DCFS fentanyl overdose death of Mitchell Robinson
2-yr-old Mitchell Robinson

“There are serious concerns regarding the safety of the child”

The IG’s report sites that the DCFS caseworker assigned to Robinson’s case was “overburdened” and that her supervisor failed to assist with that caseload. It goes on to say that there was a failure to check on “whether initial in-person contacts were made” in Robinson’s case. The report also claims that the caseworker’s supervisor failed “to manage the caseworker’s assigned cases while she was out on sick leave for an entire week.”

DCFS personnel were not trained on the medical use of Narcan, a drug used to reverse the impacts of opioid overdoses, the report said. The department “did not initially recognize the significance of the child having been revived on two occasions with (Narcan),” according to the report.

Part of the problem was that the toxicology screens used by the hospital did not test for synthetic opioids, which includes fentanyl, leading to initial negative results that “caused confusion among DCFS personnel not familiar with the medical use of Narcan.” However, an email in the IG’s report from an unnamed child welfare manager acknowledged the hospital’s testing and noted “…There are serious concerns regarding the safety of the child.”

The case was assigned as Priority 2, requiring the assigned caseworker make face-to-face contact with a parent and the child within 48 hours per DCFS policy. A caseworker was assigned the next day on June 7, 2022.

‘Perfect storm’ of failures

There were three calls linked to Robinson’s case reported to the DCFS toll-free, statewide hotline within its Child Welfare Division. The first call was on April 12, 2022 by a nurse at OLOL’s North ER after Robinson was brought in “unresponsive” after reportedly eating candy from an Easter egg hunt. The nurse reported that Robinson was not breathing but that he had responded to “four rounds” of Narcan and was on a “Narcan drip.”

A second call was made on June 4 from the same OLOL North ER that Robinson was “unresponsive” once again. The report says, “At least four times during the call, the nurse stated that the child would ‘only respond to narcotic reversal medication.’ She noted that the child responded to his first dose of Narcan, but did not respond well to the second or third doses.

Robinson was in respiratory distress when he was transferred to Children’s Hospital.

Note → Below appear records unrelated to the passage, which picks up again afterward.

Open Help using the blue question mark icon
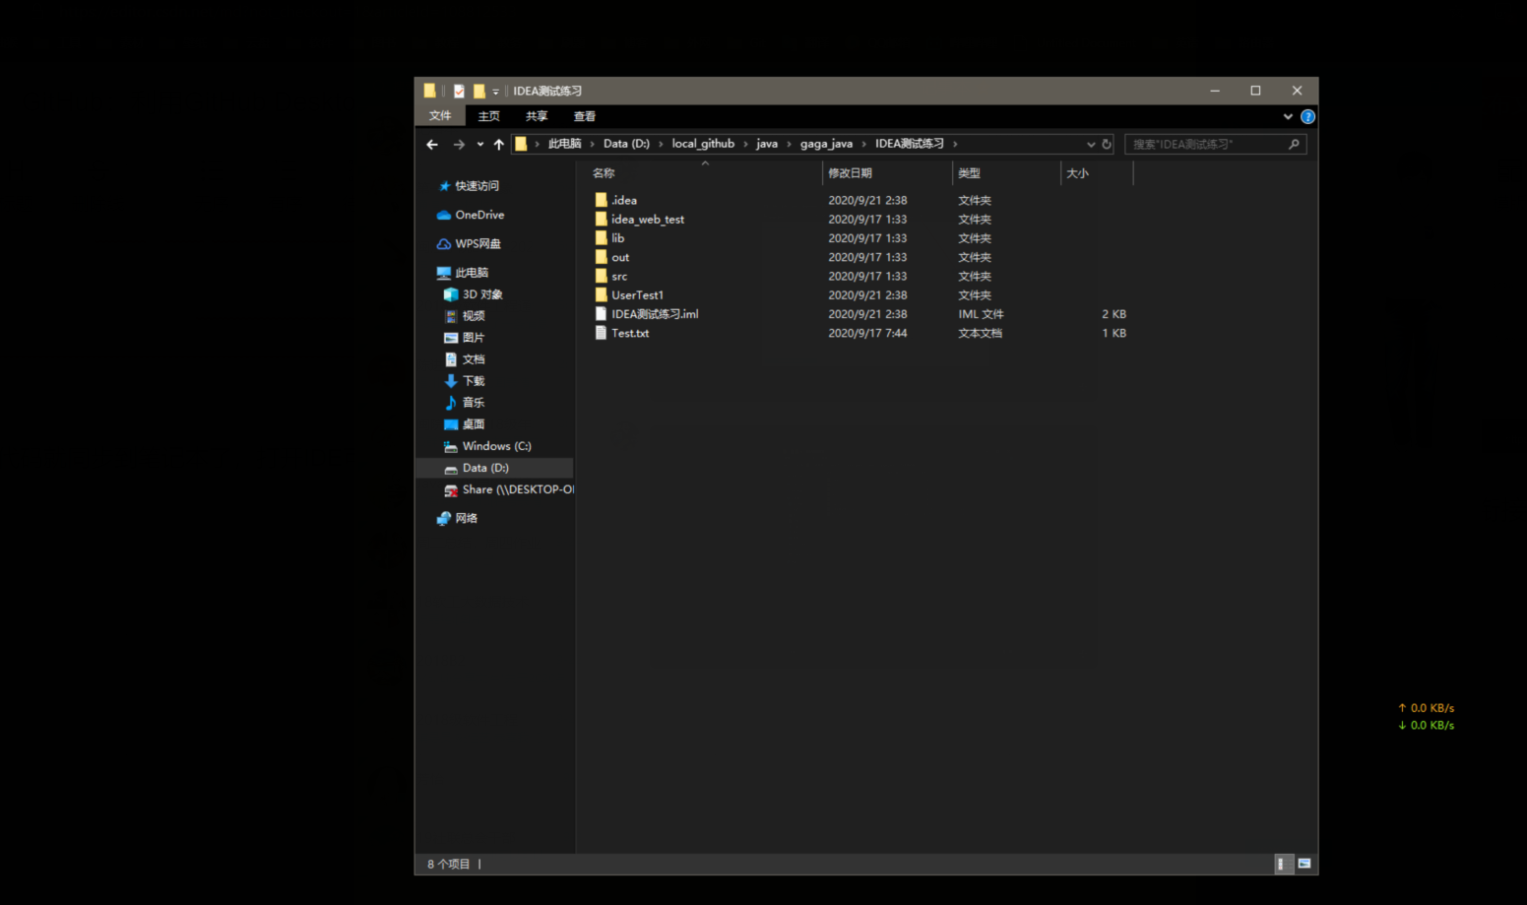The width and height of the screenshot is (1527, 905). [1307, 116]
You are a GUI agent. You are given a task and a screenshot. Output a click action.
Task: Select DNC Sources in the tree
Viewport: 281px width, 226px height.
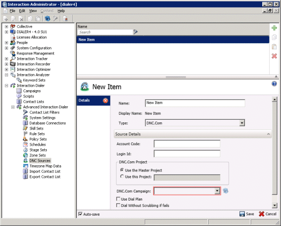[40, 160]
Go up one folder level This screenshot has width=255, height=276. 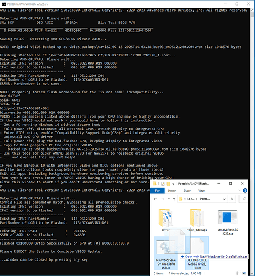174,199
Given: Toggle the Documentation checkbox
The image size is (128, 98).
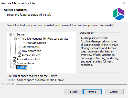Looking at the screenshot, I should tap(15, 63).
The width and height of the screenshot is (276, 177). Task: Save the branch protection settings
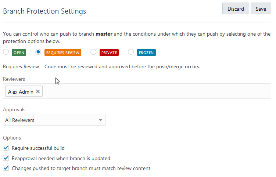tap(261, 9)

The report says that on June 17, nine days before Robinson’s death and 10 days after the case was assigned to a DCFS caseworker, a third call was made to the DCFS hotline by a pediatric emergency physician who had treated him on June 4. She told the hotline that Robinson had “overdosed in his own house twice” and “went home with parents who nearly killed him twice.”

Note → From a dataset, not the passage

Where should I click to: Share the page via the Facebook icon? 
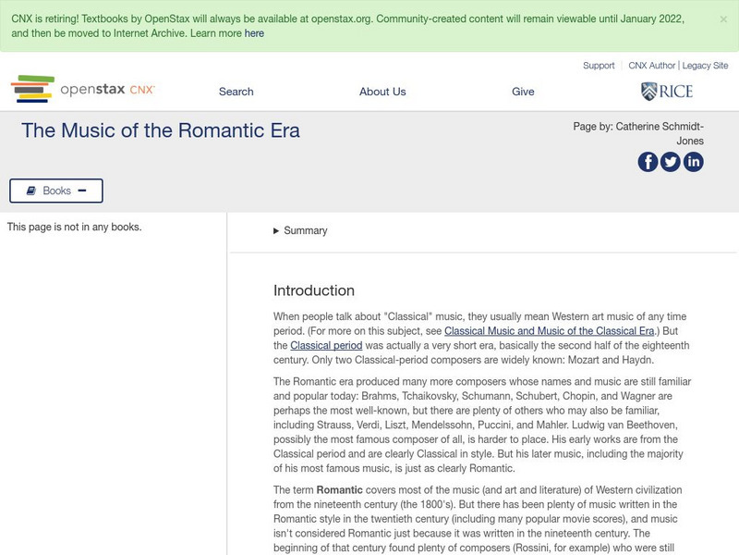[x=648, y=162]
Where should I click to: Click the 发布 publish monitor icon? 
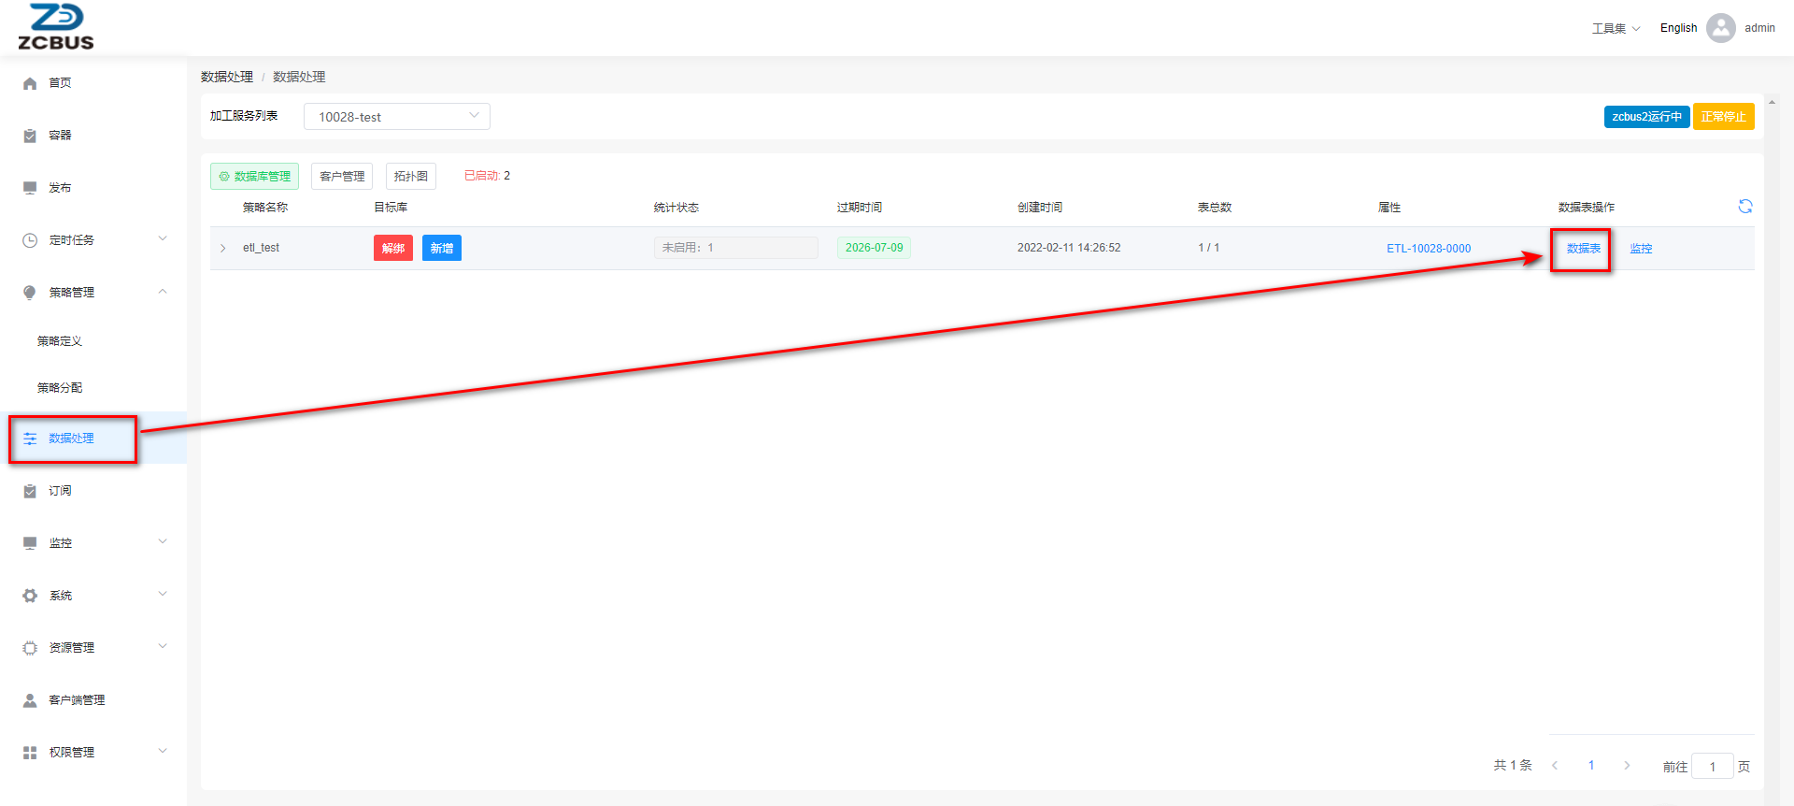[x=30, y=188]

UWK first reported the doctor’s pleas for help after Robinson’s fentanyl overdose in August 2022.

The report says the doctor tried educating the call-taker about Narcan, saying, “…the only thing that Narcan works for is opiates.” The physician also told the call-taker about a May 2022 news report of a drug bust at the child’s residence.

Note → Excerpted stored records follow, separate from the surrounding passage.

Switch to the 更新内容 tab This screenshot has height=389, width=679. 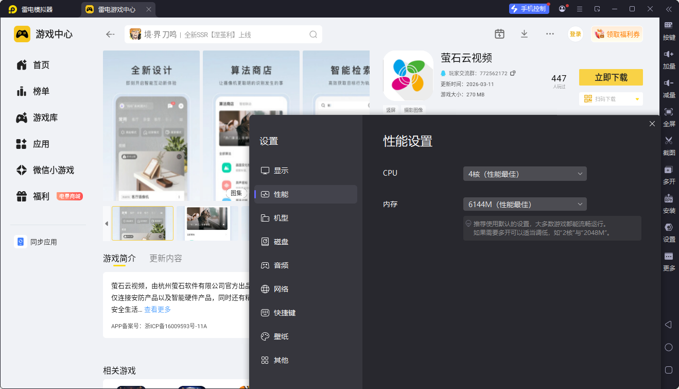[165, 258]
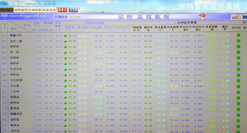Click green pump indicator for 方正镇

pos(65,86)
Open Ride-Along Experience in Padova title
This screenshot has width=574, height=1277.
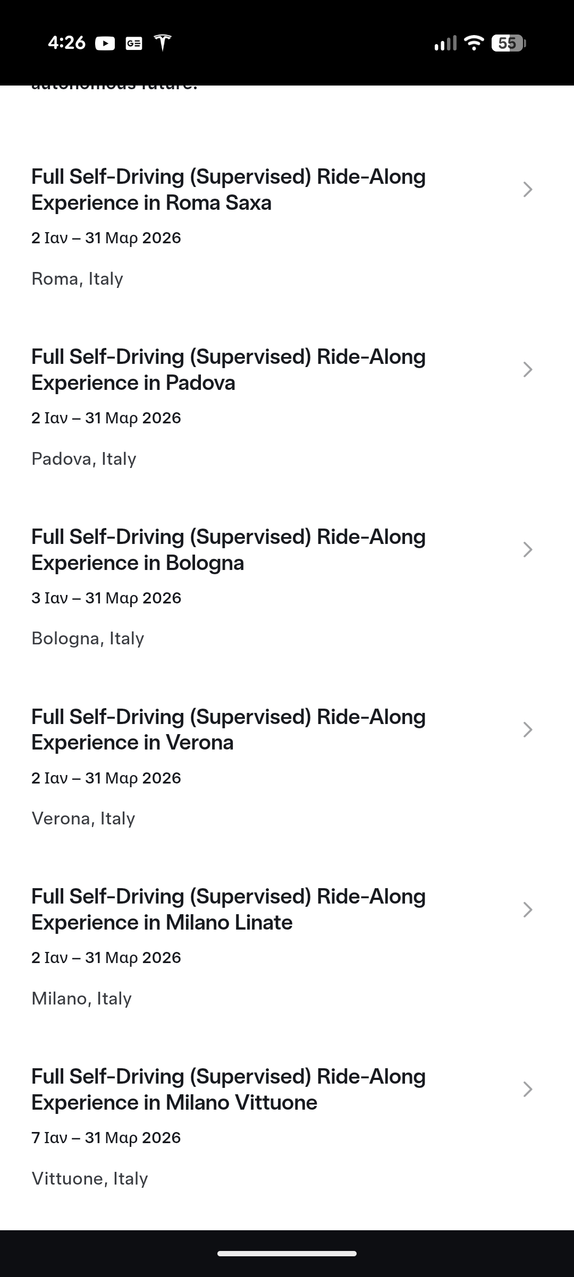tap(229, 370)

An email with the information provided by the physician, including a positive fentanyl test, was documented and sent to a DCFS supervisor and the caseworker on June 17.

The investigation revealed that, “DCFS administrators believed that the information provided in the hotline calls by the OLOL North ER nurse was not clear, as the caller stated on each occasion that the hospital’s ‘drug screen was negative.’

The IG’s investigation found the lack of training about Narcan, how it works and what it is used for, led to Robinson’s case not initially being accepted by DCFS for investigation.

The report also notes that the caseworker assigned to Robinson’s case was assigned “several other high priority cases” during the same time, and that she became sick after being assigned his case. The report says that in-person contact, as required by the agency, was never made.

The caseworker cooperated with investigators. The DCFS supervisor over this case was demoted before resigning from the agency, and she did not cooperate with the State Inspector General.

Failed by the system

The breakdown goes beyond DCFS. The report says that law enforcement was not contacted by medical personnel, even after Robinson was revived twice following fentanyl exposure.

There are also no records, according to the report, of law enforcement contacting DCFS after Robinson’s parents were arrested in May 2022. EBRSO responded to the IG’s report telling UWK, “Detectives said they were called but unfortunately did not document the specifics. The child was released to a family member that was not involved in the criminal activity. We now require that DCFS give us an intake reference number for our report.”

There was also “poor and vague communication” between medical personnel and DCFS on the first two calls made to the agency’s hotline.